Light emissions don’t escape out of screen space in editor while they do in our runtime example. The difference however is that we called these light actors in runtime and not placed in editor prior.

Could it be that the imported parts during runtime have different light attenuation settings? The more overlapping light attenuation you get the more costly the calculations.

Although if the runtime version is the lower pic it seems darker.
The lower picture seems to have lights in a different position, like it’s behind the door frame instead of inside of the room. Could it be a matter of lack of position offsets on import / creation with regards to the world center?

I’ll have to confirm the first question.
As for the second, all lights, positions and parameter values are identical in both. That was the purpose of the test. If I moved my camera slightly lower - where lights would be more towards the center of screen space.

Here’s the quick demonstration. First scene was placed in editor prior while second one is entirely placed in runtime. All materials and lights have same parameter values.

It’s either camera auto exposure or are you using the experimental screen space global illumination?
It would make sense that the scene gets darker without lighting information being present in screen space when you look up.

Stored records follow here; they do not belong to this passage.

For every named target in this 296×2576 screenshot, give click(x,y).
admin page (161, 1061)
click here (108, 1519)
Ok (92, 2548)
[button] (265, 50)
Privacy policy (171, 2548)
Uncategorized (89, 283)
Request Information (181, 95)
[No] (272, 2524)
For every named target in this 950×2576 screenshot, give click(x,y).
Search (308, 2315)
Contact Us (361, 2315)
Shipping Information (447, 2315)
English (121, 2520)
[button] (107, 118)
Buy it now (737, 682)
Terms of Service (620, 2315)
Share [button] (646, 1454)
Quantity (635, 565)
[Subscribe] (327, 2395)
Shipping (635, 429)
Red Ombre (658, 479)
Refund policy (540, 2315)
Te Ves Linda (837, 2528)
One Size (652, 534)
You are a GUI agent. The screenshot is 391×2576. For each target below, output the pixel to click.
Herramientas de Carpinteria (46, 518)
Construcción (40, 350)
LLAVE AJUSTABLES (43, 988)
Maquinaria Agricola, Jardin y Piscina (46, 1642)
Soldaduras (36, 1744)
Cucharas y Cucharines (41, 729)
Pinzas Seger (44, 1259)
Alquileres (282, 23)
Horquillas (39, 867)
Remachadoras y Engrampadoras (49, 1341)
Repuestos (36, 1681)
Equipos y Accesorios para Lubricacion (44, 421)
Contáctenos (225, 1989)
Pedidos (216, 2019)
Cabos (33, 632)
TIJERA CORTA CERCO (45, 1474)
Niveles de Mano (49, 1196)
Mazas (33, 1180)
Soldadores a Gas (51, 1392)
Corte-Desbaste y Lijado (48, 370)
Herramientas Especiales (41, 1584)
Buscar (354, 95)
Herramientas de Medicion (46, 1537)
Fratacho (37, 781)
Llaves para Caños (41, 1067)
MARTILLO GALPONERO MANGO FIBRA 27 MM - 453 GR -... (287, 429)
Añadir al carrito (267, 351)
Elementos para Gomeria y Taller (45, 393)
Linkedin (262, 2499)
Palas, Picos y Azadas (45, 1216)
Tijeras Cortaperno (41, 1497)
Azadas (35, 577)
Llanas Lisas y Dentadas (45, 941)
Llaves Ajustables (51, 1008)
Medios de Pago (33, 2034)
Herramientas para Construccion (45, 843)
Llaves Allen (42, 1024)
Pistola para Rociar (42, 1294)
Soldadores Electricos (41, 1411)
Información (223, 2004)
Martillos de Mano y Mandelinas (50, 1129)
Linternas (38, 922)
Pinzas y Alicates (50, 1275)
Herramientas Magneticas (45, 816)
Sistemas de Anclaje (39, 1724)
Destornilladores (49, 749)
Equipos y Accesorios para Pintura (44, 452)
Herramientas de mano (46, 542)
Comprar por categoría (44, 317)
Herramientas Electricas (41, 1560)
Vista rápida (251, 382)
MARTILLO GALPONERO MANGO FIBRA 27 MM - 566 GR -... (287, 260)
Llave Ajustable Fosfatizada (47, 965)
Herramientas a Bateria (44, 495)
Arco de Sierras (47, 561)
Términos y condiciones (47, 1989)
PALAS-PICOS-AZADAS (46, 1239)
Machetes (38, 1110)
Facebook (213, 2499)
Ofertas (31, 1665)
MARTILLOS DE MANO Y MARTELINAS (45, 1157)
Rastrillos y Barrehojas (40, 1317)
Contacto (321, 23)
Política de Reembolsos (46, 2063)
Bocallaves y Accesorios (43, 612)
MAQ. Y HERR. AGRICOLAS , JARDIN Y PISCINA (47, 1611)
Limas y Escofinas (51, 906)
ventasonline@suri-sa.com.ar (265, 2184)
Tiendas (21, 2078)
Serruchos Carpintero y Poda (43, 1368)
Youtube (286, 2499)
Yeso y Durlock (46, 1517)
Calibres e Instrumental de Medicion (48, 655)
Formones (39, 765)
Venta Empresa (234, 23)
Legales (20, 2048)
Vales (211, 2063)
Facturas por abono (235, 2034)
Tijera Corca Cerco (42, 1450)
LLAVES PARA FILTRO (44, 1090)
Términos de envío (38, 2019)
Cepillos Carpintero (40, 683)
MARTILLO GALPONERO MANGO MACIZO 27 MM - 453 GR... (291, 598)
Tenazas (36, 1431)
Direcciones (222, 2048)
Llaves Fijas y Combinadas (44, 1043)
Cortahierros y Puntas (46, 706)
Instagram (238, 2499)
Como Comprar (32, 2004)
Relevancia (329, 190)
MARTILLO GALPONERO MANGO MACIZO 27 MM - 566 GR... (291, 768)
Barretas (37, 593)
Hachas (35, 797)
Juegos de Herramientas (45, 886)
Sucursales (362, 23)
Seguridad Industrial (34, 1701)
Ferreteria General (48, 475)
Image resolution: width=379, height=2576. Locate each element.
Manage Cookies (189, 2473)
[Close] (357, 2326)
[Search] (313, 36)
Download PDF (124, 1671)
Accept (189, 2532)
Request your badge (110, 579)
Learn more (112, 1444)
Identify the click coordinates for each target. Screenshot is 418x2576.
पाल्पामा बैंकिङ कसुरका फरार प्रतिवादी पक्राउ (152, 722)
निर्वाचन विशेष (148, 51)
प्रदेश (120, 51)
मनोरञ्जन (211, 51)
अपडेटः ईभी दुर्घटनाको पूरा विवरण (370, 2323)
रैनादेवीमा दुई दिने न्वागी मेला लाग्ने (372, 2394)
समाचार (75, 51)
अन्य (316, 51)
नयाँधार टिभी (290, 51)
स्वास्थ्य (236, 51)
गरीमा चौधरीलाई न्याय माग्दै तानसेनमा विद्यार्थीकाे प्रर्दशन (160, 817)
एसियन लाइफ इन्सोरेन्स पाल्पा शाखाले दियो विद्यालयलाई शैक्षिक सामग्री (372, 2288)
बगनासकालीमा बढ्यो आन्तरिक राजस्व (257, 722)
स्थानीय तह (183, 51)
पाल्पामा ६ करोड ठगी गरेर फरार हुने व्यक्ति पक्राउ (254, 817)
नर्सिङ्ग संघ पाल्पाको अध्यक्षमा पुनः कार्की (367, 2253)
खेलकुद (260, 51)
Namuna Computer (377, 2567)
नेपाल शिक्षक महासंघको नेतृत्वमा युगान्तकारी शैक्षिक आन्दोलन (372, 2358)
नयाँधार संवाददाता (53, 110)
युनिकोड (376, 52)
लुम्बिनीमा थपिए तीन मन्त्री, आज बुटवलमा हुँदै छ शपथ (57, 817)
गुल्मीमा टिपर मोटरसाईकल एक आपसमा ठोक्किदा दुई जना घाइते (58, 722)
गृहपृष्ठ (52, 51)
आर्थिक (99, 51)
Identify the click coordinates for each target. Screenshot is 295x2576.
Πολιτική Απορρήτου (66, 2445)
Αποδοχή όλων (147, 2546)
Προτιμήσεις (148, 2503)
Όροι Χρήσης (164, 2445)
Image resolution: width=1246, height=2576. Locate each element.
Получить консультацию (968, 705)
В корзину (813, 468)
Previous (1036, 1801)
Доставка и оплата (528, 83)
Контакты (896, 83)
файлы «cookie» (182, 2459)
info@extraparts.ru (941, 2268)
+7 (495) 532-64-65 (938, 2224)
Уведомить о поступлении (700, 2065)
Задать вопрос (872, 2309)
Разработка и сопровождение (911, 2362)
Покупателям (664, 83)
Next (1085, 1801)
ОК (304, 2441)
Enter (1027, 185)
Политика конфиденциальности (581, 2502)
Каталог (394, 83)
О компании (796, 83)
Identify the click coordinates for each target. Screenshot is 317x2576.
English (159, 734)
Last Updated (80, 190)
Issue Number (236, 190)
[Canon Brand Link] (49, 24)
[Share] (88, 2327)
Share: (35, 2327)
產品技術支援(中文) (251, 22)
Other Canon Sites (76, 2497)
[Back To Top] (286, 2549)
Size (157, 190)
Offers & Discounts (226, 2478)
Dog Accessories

I just checked, all we’re using is Lumen as GI in engine rendering and in PP volume all settings are pretty much default Lumen except sky leaking but I assume that still shouldn’t make difference between editor and runtime scene since editor one is working completely fine.
The only Beta feature enabled is Virtual Shadow Maps that we’re using.

A thread on reddit seemed to tackle info on lumen and what could cause it to behave weirdly.

Seems some parts might be calculated in screen space.
It also seems to not play well with single large concave meshes.
Thin walls can also be problematic.

Have you tried a version in editor that would import the parts in pie / game mode?
Does it behave the same way then?

Could be that if the objects are static then calculations are cached.
Do your runtime imported meshes have mobility set to static or stationary once they are in the scene or are they set to movable?

Yes I’m aware about the big/complex mesh limitation in UE5, however it’s working fine in our case in editor so it shouldn’t be the case.
After further testing I figured it’s something to do with mesh importer. Pre-cached mesh that’s called in runtime along with runtime called light actors work exactly the same as the editor one, a crisp result. So we’ll take a look into that part.

Did you solve this issue? The difference between editor reflections and runtime is enormous - and I’m guessing has something to do with ray tracing since the runtime reflections look a lot like 5.0.3 mirror reflections under ray tracing.